Attention works in this way: 
* Each token has 3 vectors associated with it, which are query, key, and value. Query reperesents what the current word is "looking for" - basically, what other parts of speech it depends on to form meaning; Key represents what the current word has to offer; Value is the information that the query vector was looking for. 
* The transformer takes the query vector for each word and computes the dot product of this query vector with the key vectors of every other word - each of these dot products generates an _alignment score_ measuring how much the query and the key match. This also corresponds to how much "attention" we want to give this word.
* These alignment scores are squishified to be between 0 and 1 by a softmax function. 
* We then do a weighted sum over all the value vectors and use that to represent that current word's value vector. 

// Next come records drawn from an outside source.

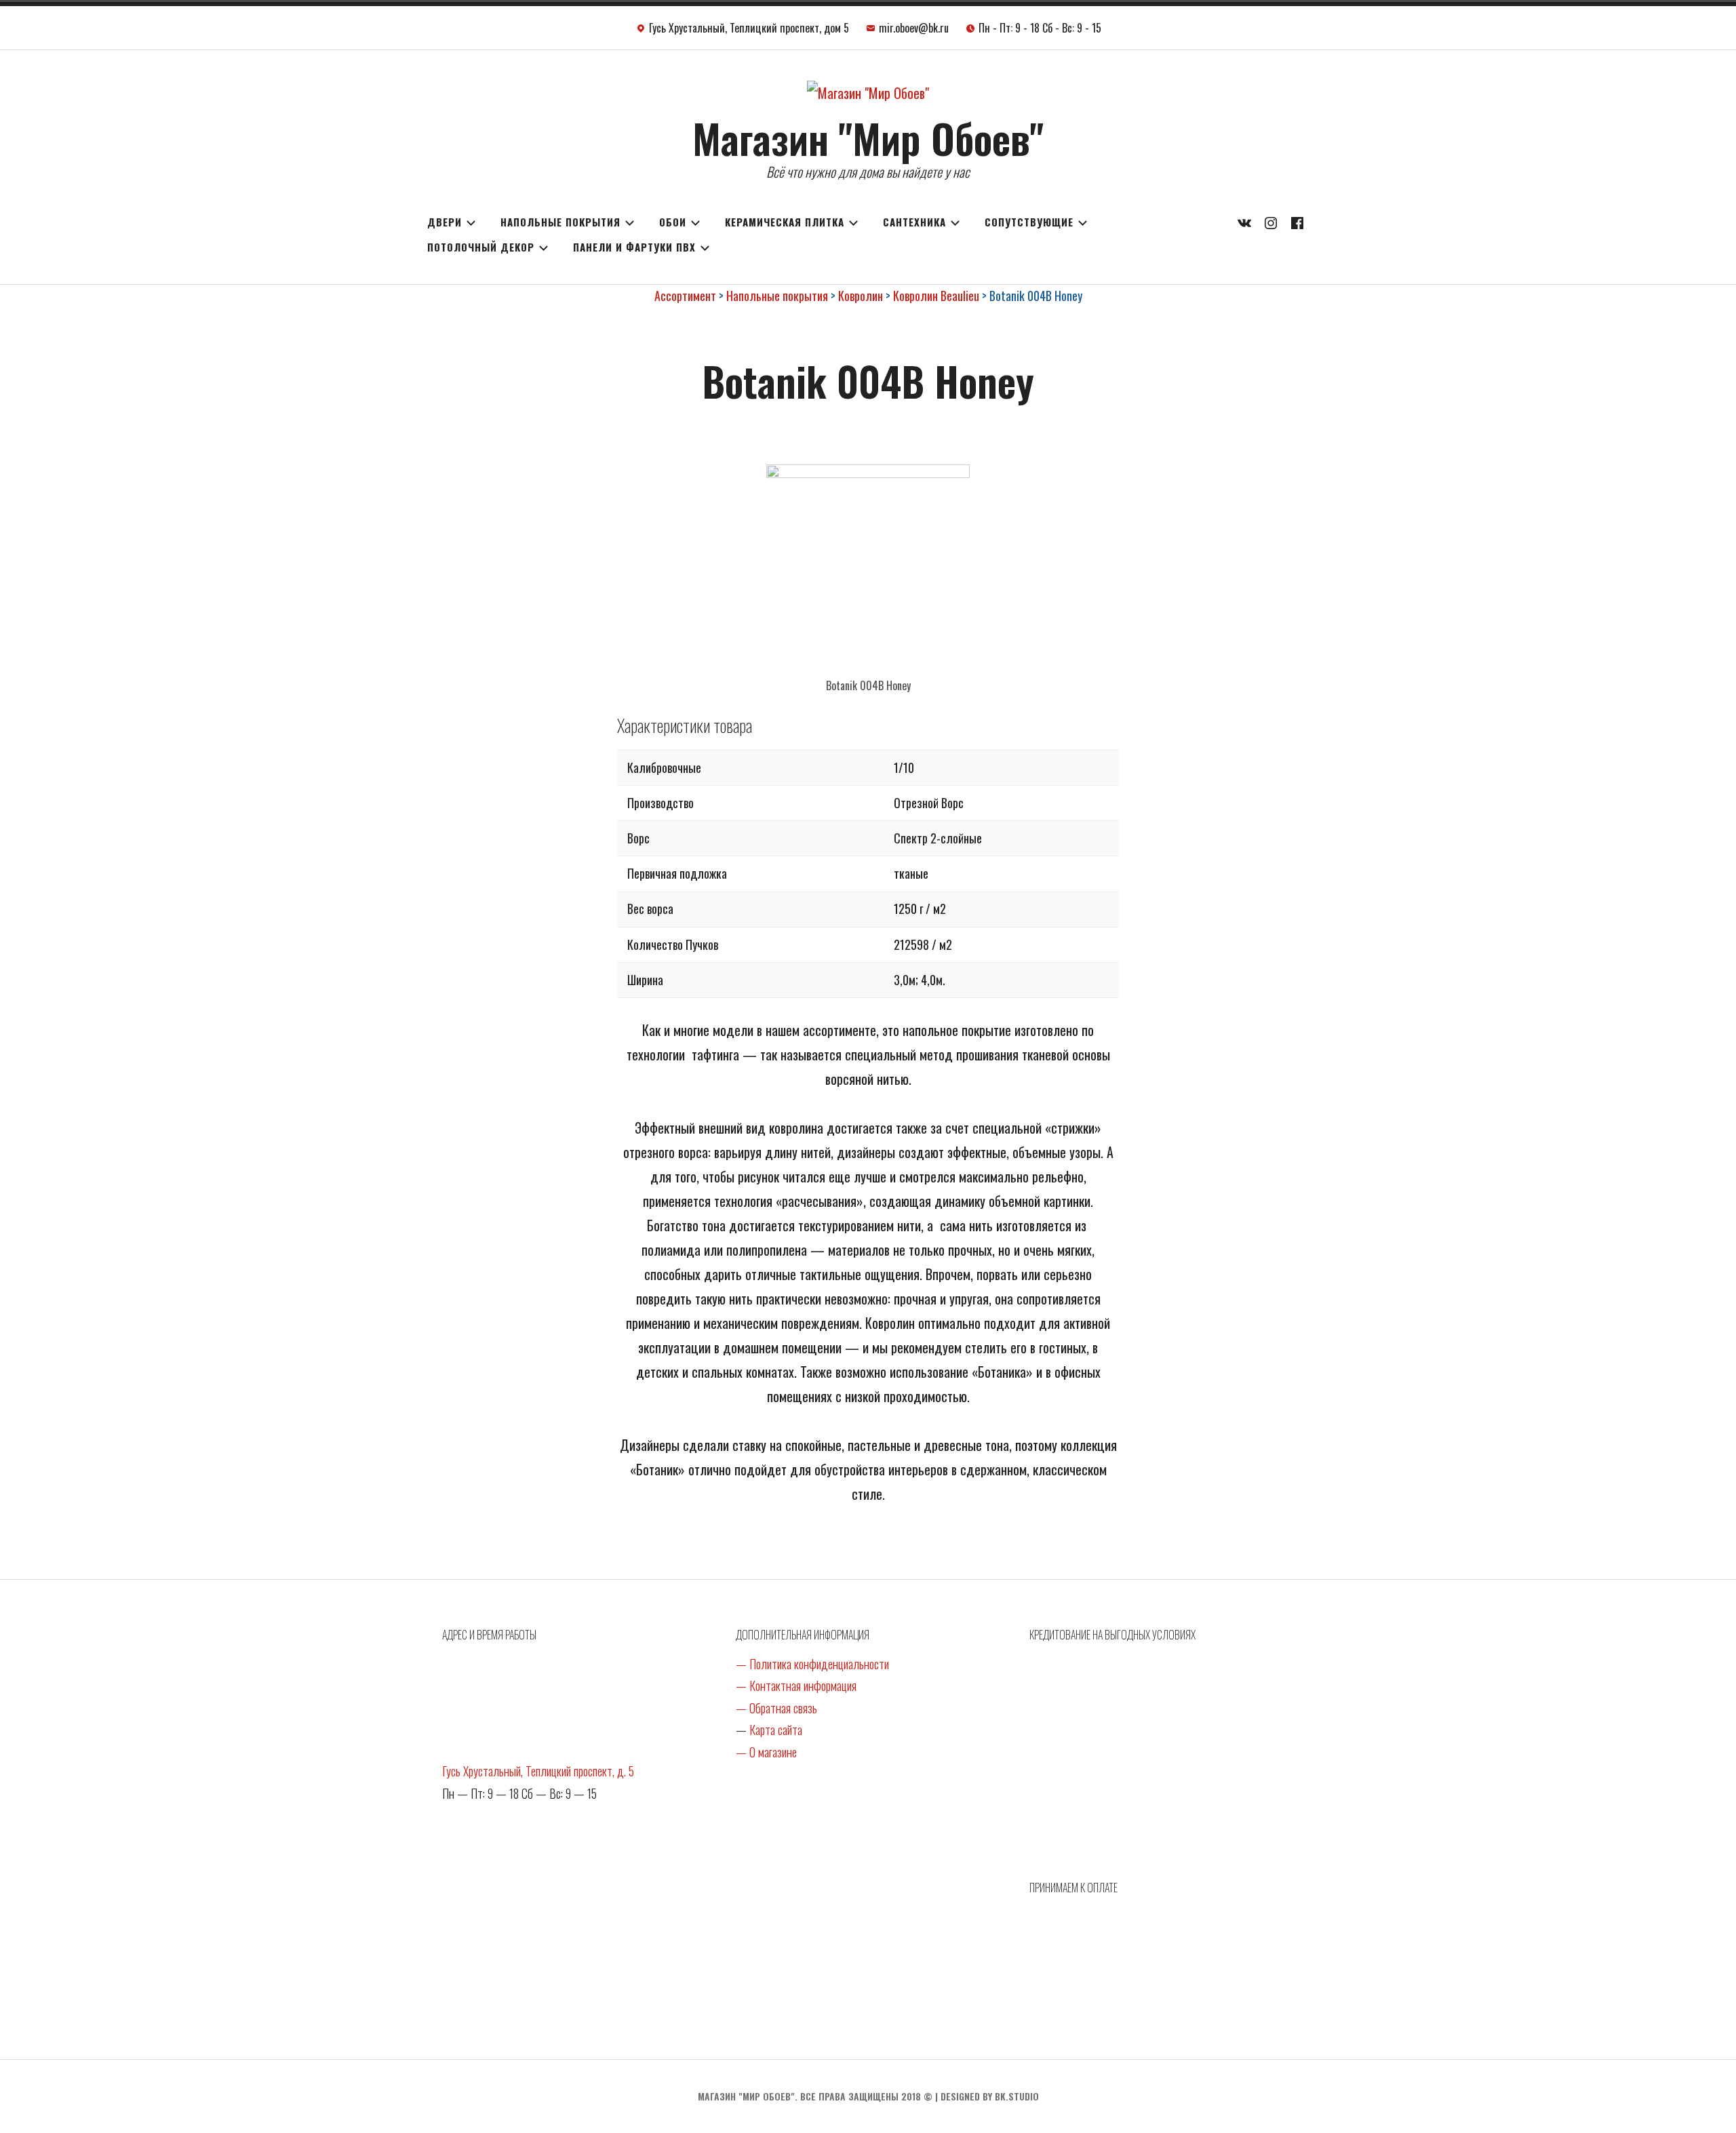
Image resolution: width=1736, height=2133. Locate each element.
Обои (672, 221)
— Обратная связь (776, 1708)
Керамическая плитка (784, 221)
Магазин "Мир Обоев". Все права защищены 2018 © (815, 2096)
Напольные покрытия (560, 221)
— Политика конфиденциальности (812, 1664)
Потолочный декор (480, 246)
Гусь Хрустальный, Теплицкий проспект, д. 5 (538, 1771)
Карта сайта (775, 1729)
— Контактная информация (796, 1685)
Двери (444, 221)
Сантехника (914, 221)
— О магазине (766, 1752)
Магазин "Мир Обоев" (868, 137)
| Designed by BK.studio (987, 2096)
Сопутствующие (1029, 221)
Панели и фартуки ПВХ (634, 246)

What this essentially does is show how the relevant parts of the sentence relate to this word in the grand scheme of things by computing a new piece of text Z. These processed value vectors, updated to show what a word actually represents, are then passed forwards into a traditional feed-forward neural network - however, since attention is mathematically similar in its operations to a feedforward neural network, some modern approaches forego the feed forward to have just a bunch of attention.

__Multi-head self attention__ is a form of attention mechanism which applies the same attention mechanism multiple times on the same sequence in a single pass, with different query key and value matricies resulting in multiple different text pieces Z (the multiple heads) which are combined using matrix multiplication into one. This is like having multiple different people read some text or watch a video with all of them paying attention to different parts and then all of you combining your analyses into one. 

__Adaptive Attention Span__ would make it so that only the last few tokens from a certain token would be attended over, reducing the number of large calculations that would have to be performed. The number of previous tokens that the attention layer would look at is called the _attention span_, and the adaptive attention span technique has this attention span get calculated dynamically and makes it get better as the model trains. 

All these things make transformers work very well, even better than RNNs for NLP since they attend over larger an entire piece of text. However, they require $n^2$ memory and take longer to train than RNNs, so in some cases where high-precision isn't needed, RNNs are still seen. 

# ELMo
ELMo was an embedding approach that used contextualized word representations, generating different embeddings for the same word depending on the context it appears in. These word representations are character-based, similarly to fastText embeddings, so ELMo models can handle tokens that are out of vocabulary (OOV) which aren't seen in training. These contextualized word representations improved nearly everything about the process.  

# BERT
A combination of ULMFiT (fine-tuning language models and then converting them into any other NLP format) and ELMo (contextualized word embedding) led to the creation of BERT, a large pretrained language model which shattered records for NLP tasks. It was a culmination of many NLP advances, and was very important for NLP researchers since it was trained on TONS of data and could be fine-tuned by anyone in the world for their specific tasks. It also used masked bidirectional pretraining where the model maksed some words in the sentence and had the model predict those words.

Models like XLNet, RoBERTa, and more were variations on this BERT idea. New models entered the fray from OpenAI, including GPT-1, GPT-2, GPT-3, and ChatGPT.